Tylopilus rhoadsiae, commonly known as the pale bitter bolete, is a bolete fungus in the family Boletaceae native to the eastern United States.

==Taxonomy==

The species was described in 1940 as Gyroporus badiceps by William Alphonso Murrill, and later transferred to the genus Tylopilus by Murrill in 1944. In 1942, Wally Snell moved the species to Leucogyroporus, a genus he created to contain several species from Florida originally placed by Singer in Gyroporus; Leucogyroporus has since been subsumed into Tylopilus.

The mushroom is commonly known as the "pale bitter bolete".

==Description==
Fruit bodies have caps that are convex to flattened, measuring 6–9 cm in diameter. They are dry, smooth to slightly hairy, and sometimes shiny. Its color is whitish, sometimes with buff, greyish buff, or pinkish shades mixed in. The flesh is white, lacks any distinct odor, and has a bitter taste that renders the mushroom inedible. The flesh does not discolor when it is cut or otherwise injured. On the cap underside, the pore surface are initially white, but turn pale pink as the spores mature. The pores are irregularly shaped, and number about one or two per millimetre, while the tubes are 0.9–1.6 cm. The stipe measures 5–10 cm long by 1.6–2.8 cm thick, and is roughly equal in width throughout its length, although it can have a pinched base. Its surface is dry, its color whitish (or similar to the cap color), and it has distinct reticulations (a mesh-like pattern) on its upper half.
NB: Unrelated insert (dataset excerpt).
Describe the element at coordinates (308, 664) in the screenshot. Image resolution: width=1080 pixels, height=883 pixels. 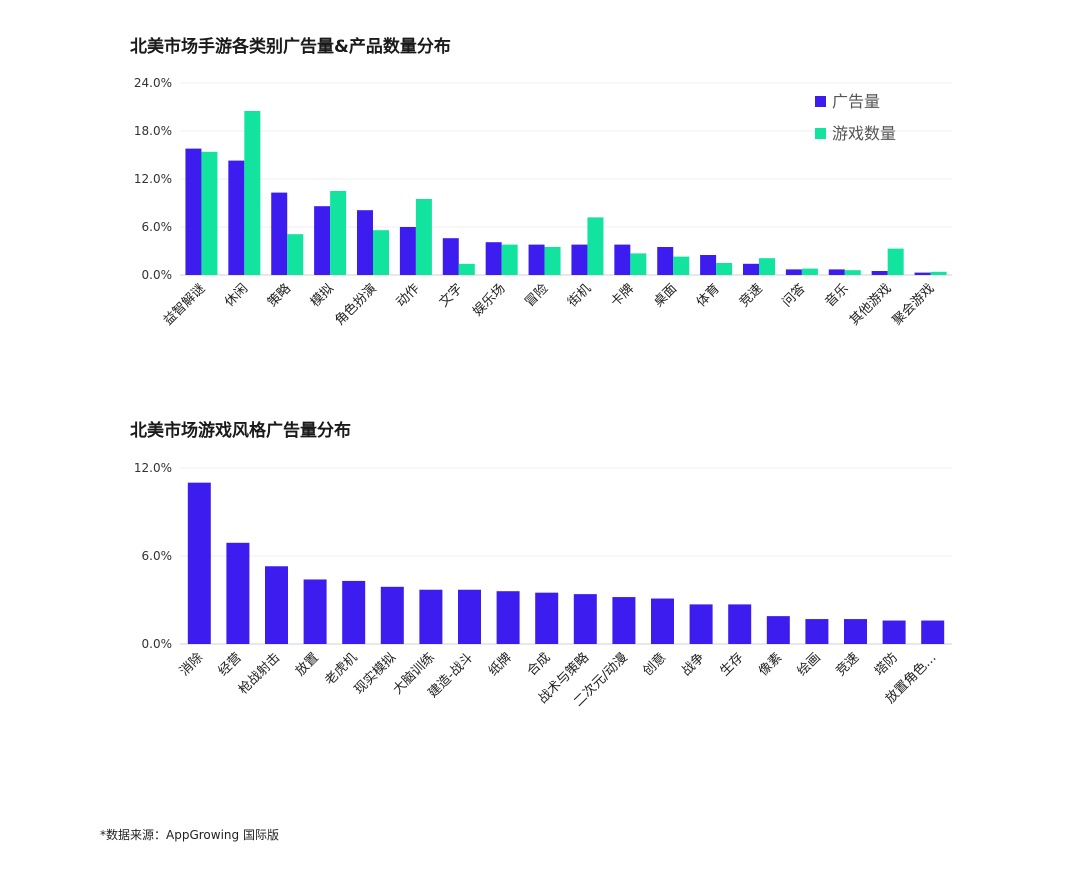
I see `x-tick-label: 放置` at that location.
The spore print is pinkish to brown-violaceus. Spores are smooth, oblong to elliptical, hyaline (translucent) to pale yellow, and measure 11–13.5 by 3.5–4.5 μm. A drop of dilute potassium hydroxide (KOH) or ammonium hydroxide (NH_{4}OH) solution will turn the cap cuticle yellow.

===Similar species===
The widely distributed bolete Tylopilus felleus is similar in appearance to T. rhoadsiae, but has a very bitter taste, and a darker cap. Tylopilus rhodoconius has a cap that is initially brownish-orange before turning dark brown in age, and a white pore surface that stains brown when bruised.
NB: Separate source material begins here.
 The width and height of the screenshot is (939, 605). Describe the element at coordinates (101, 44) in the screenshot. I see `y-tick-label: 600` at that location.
==Habitat and distribution==
Fruit bodies of Tylopilus rhoadsiae grow scattered or in groups on the ground under pine and oak trees. Sandy soil is a preferred substrate. Fruiting occurs from July to October. The bolete is found in the eastern United States in a range extending from New Hampshire south to Florida, and west to Texas. It is common along the Gulf Coast and the coastal plains of North Carolina.